■ **TASK SET**
**1.** In the review of the Mulholland Dr. 4K disc, revise the part that opens with "The extras appear" and closes with "set by Lynch.", putting "forthcoming" in place of "generous".
**2.** Pick up the Mulholland Dr. 4K review after its final sentence and carry it forward.

■ **DOCUMENT EXCERPT**
* * *

The Criterion Collection’s 4K Ultra HD + Blu-ray of Mulholland Dr. is described as a new 4K digital restoration, which ought to mean that it’s newer than the 2015 Blu-ray, which was also said to be from a 4K scan. As before, it was supervised by director David Lynch and the director of photography Peter Deming. Content-wise there’s no difference but I do see a difference in the 4K on my 65″ monitor. We expect the higher contrast to pay off in night scenes, but I noticed it most in daytime scenes with Harring and Watts filmed in rooms that look un-lit, with everything in shadows. The wider contrast makes these all-in-shade interiors look correct — the old DVD transfer either left things dark or washed the picture out a little.

The daytime cinematography again captures the specific light of Los Angeles, sometimes with a slight haze effect. It’s hard to figure what if any of the footage was originally filmed for television, as everything has the theatrical Lynch ‘look.’

The extras appear to be identical. David Lynch is generous with his input. He opens up more about his work yet takes care to control the conversation. Sitting in with Naomi Watts, he behaves just like any other enthusiastic filmmaker, excited to remember how she joined the show. Watts expresses her relief that she doesn’t over-act in the scenes where she’s supposed to be a wildly star-struck newcomer. Both she and Laura Herring placed a great deal of trust in Lynch, even when the requirements of the TV show were expanded to R-rated scenes with nudity. The other participants also relish the opportunity to discuss their adventure in the film, and the challenges set by Lynch.

We see some deleted scenes and a large quantity of footage taped on the set. Lynch discusses his modus operandi for instinctive filmmaking in a long and thorough text interview, offered in a handsome 48-page insert booklet. Back in 2015 I noted the fact that Lynch was finally talking more about his work. I wrote that if he kept up this pattern, his branded line might lose some of its mystery. It hasn’t.

 

On 4K in general, for us mid-range consumers:

On the Citizen Kane 4K and on several earlier reviews we’ve been getting notes and comments asking if these new UHD upgrades are worth buying if one already has the previous Blu-ray. There’s no easy answer to that one. 4K UHD is at the moment the Rolls-Royce of formats. The players aren’t outrageously expensive but the display equipment really wants to be oversized. I’ve found that I only appreciate it on an extra-large monitor or a high-quality video projector. On just a couple of occasions I’ve seen 4K displayed in a lavish home theater environments, on a $10,000 super-monitor that maximizes every advantage of the format. Everything looked better than average digital theatrical projection.

* * *

■ **THE DATA**

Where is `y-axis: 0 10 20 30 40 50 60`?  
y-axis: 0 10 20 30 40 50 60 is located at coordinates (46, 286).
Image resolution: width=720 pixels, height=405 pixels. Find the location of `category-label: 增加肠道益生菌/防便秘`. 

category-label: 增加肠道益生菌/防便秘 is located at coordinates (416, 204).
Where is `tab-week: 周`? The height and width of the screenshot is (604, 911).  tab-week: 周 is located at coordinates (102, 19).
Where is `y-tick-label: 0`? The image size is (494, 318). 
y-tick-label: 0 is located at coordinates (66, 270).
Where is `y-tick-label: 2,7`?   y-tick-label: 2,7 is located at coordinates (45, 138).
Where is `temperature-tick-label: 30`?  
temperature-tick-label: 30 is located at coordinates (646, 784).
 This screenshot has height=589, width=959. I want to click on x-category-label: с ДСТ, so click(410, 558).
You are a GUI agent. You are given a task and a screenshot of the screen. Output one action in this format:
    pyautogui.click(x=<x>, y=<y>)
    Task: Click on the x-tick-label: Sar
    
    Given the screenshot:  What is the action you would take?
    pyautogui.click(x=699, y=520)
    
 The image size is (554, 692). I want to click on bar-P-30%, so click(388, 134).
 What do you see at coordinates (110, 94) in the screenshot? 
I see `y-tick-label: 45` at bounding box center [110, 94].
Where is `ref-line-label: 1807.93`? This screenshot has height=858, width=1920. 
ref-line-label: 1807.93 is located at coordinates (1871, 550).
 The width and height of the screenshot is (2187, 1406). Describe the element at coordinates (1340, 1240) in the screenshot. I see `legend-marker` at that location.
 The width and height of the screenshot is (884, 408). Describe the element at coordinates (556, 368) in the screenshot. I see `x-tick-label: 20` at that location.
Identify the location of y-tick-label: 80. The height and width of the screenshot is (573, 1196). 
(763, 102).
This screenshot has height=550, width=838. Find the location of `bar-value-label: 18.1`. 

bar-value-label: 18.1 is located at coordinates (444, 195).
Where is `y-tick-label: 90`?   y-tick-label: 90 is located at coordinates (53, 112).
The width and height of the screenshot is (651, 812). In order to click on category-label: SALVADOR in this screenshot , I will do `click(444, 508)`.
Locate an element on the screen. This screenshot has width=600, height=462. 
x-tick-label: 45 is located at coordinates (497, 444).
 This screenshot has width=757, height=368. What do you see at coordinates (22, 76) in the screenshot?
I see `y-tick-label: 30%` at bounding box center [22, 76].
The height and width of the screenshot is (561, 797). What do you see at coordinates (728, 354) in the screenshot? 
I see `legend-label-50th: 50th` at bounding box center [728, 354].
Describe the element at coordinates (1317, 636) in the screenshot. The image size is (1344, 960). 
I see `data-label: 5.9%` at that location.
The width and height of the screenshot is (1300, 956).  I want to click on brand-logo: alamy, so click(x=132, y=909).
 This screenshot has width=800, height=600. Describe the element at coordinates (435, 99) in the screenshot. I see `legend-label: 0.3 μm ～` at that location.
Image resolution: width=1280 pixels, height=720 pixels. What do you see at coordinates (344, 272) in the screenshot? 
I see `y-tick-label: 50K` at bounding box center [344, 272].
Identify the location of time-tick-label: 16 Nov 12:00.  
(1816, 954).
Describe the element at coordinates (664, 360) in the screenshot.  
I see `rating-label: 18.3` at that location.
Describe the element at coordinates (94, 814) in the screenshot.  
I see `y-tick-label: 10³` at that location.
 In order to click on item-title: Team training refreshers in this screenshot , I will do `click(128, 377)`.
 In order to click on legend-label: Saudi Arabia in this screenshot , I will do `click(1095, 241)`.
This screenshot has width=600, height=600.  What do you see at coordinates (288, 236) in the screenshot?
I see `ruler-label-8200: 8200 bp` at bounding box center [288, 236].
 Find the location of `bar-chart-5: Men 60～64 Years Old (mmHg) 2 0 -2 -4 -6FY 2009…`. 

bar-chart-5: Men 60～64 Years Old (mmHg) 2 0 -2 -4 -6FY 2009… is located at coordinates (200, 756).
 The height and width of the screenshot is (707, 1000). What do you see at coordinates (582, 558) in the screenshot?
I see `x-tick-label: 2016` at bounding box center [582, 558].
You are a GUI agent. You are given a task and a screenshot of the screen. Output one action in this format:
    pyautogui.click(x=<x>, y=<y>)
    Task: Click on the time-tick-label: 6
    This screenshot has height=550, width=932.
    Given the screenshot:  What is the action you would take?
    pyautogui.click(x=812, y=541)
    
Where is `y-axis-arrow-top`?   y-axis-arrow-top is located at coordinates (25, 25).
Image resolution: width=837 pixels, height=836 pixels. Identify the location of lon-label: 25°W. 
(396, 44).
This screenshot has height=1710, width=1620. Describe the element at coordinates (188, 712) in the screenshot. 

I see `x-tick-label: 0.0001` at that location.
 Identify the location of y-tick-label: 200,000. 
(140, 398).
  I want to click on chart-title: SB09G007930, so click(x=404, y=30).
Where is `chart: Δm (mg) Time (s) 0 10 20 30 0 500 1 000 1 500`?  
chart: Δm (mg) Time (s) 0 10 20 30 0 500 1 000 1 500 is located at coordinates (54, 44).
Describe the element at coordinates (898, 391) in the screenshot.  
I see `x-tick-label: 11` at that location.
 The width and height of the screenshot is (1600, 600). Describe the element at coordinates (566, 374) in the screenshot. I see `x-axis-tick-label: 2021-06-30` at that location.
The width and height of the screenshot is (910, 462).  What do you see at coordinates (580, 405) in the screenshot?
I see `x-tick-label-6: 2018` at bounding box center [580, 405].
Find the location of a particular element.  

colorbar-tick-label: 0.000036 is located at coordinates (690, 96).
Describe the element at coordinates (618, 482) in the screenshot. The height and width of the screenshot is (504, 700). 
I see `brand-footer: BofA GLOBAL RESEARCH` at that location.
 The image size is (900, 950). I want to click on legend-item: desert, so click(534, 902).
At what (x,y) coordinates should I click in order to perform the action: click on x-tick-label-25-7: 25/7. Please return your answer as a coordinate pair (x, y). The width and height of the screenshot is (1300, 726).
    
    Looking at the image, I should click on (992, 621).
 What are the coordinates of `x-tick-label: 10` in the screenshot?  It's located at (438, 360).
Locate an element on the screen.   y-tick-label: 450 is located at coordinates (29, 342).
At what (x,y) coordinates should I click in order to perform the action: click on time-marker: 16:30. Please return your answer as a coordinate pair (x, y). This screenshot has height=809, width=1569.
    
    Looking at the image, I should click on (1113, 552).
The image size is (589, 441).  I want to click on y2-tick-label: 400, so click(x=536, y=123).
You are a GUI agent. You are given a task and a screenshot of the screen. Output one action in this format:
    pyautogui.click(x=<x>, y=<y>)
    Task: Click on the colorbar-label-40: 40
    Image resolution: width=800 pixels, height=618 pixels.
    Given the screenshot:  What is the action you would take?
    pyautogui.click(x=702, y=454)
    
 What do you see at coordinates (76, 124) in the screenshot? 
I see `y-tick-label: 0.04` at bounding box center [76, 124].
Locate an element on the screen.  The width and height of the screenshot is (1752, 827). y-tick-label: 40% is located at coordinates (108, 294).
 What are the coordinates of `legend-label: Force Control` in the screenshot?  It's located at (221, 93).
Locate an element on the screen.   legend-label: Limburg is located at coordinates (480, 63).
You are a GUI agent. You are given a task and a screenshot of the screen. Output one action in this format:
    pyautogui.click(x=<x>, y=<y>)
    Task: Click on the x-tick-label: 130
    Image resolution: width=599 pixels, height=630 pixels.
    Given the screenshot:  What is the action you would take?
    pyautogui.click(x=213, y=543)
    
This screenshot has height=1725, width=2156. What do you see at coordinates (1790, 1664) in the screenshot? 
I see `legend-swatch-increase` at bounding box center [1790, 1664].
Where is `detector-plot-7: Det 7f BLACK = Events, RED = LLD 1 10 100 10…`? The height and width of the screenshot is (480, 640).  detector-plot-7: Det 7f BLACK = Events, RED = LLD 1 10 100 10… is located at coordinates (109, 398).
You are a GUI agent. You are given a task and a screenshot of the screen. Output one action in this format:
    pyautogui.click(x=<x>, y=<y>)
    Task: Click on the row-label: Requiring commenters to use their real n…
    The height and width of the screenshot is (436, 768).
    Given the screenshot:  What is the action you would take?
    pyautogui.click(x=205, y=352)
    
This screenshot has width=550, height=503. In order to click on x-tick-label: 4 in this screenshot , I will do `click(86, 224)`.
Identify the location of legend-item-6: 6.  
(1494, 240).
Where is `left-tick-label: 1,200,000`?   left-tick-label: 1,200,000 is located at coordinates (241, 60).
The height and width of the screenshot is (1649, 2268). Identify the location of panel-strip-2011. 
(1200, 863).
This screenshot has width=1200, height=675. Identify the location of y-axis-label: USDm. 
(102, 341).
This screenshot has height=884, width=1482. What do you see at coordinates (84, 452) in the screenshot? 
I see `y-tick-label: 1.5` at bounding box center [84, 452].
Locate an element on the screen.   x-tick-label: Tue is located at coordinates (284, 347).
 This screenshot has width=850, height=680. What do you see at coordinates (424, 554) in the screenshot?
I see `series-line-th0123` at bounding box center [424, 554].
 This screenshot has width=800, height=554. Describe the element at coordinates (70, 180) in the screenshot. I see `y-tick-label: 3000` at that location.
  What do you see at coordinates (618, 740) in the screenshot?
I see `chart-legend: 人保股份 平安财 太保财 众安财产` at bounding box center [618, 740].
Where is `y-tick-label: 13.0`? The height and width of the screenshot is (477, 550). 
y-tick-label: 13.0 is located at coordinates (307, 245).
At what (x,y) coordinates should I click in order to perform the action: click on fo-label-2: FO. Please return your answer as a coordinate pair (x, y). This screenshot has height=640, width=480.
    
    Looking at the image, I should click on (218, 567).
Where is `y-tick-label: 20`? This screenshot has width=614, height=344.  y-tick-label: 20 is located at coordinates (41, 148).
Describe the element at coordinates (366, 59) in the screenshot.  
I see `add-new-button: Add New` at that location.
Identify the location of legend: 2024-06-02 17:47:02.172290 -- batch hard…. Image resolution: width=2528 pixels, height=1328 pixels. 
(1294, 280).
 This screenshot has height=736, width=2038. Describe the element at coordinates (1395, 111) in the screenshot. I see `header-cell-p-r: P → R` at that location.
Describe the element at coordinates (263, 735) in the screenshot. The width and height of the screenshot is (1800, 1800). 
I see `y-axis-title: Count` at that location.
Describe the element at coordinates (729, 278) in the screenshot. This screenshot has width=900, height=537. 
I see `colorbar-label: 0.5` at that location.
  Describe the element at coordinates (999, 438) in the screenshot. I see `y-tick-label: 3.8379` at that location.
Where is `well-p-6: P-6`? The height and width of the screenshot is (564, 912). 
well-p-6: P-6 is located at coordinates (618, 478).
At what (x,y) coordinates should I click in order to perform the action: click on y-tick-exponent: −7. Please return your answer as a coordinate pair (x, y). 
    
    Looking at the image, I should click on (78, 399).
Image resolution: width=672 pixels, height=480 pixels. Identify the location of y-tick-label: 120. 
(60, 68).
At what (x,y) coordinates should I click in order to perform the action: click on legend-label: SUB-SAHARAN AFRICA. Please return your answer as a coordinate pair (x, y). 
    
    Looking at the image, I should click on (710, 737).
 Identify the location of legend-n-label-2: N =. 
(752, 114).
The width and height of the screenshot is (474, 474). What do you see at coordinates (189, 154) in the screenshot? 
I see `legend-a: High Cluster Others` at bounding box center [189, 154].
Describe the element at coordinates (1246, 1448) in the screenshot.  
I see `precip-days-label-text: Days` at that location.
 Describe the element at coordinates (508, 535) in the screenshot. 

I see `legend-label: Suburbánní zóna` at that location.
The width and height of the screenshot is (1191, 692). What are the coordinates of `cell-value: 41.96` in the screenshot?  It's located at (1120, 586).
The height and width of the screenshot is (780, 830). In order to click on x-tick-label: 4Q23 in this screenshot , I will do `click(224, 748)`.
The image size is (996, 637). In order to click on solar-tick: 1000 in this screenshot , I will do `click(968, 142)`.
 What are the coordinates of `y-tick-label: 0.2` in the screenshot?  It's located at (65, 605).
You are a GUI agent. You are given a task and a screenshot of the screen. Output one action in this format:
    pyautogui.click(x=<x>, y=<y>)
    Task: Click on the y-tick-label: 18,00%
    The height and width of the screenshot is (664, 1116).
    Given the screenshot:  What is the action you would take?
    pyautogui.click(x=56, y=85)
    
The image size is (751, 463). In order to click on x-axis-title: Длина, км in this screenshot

* * *

■ **ANSWERS FOR THE TASKS**
**1.**
The extras appear to be identical. David Lynch is forthcoming with his input. He opens up more about his work yet takes care to control the conversation. Sitting in with Naomi Watts, he behaves just like any other enthusiastic filmmaker, excited to remember how she joined the show. Watts expresses her relief that she doesn’t over-act in the scenes where she’s supposed to be a wildly star-struck newcomer. Both she and Laura Herring placed a great deal of trust in Lynch, even when the requirements of the TV show were expanded to R-rated scenes with nudity. The other participants also relish the opportunity to discuss their adventure in the film, and the challenges set by Lynch.

**2.**
Back in the reality of my living room’s 65″ monitor, most of the 4K discs I spin yield an improved picture, but the difference can be pretty negligible.

That’s for the average older movie, which is what I look at the most. Of those only the 4K remaster of Vertigo has jumped out with a huge difference. (I haven’t invested in Lawrence of Arabia or 2001 just yet.) The only new-ish film I wanted to own in the format is The Shape of Water. It also knocked me for a loop — instead of 5 shades of green-blue there now seem to be twenty, and the image detail is definitely doubled. Both of those films feel like real movie experiences, something really special.

But only my fellow film fan friends join me in my enthusiasm. We watch movies to critique the presentation as well as the storyline, whereas for my immediate family content is the one concern — a good story on a fuzzy DVD is fine, and nobody looks to see if the aspect ratio seems right.

Everything is subjective. I don’t try to explain why I’m excited to see my old ’50s favorites remastered at HD quality — many people I meet can’t understand why I’m still watching DVDs. Am I an ‘expert?’  I have a experience working in real film and older videotape, but I have friends with no industry experience that are just as observant. In hard technical matters I now defer to friends that still work in film and video — and that also have better eyes and ears than I do.

That said, I can still tell when a disc looks great. This 4K of Mullholland Dr. is among the titles where I can perceive a real difference — it replicates completely the movie experience.

Reviewed by Glenn Erickson


Mulholland Dr.
4K Ultra HD + Blu-ray rates:
Movie: Excellent
Video: Excellent
Sound: Excellent
Supplements (from Criterion): Interviews from 2015 with David Lynch, Peter Deeming, actors Naomi Watts, Justin Theroux, and Laura Harring, composer Angelo Badalamenti, production designer Jack Fisk, and casting director Johanna Ray; On-set footage, Deleted scene, Trailer. Insert booklet featuring an interview with Lynch from the 2005 edition of filmmaker and writer Chris Rodley’s book Lynch on Lynch.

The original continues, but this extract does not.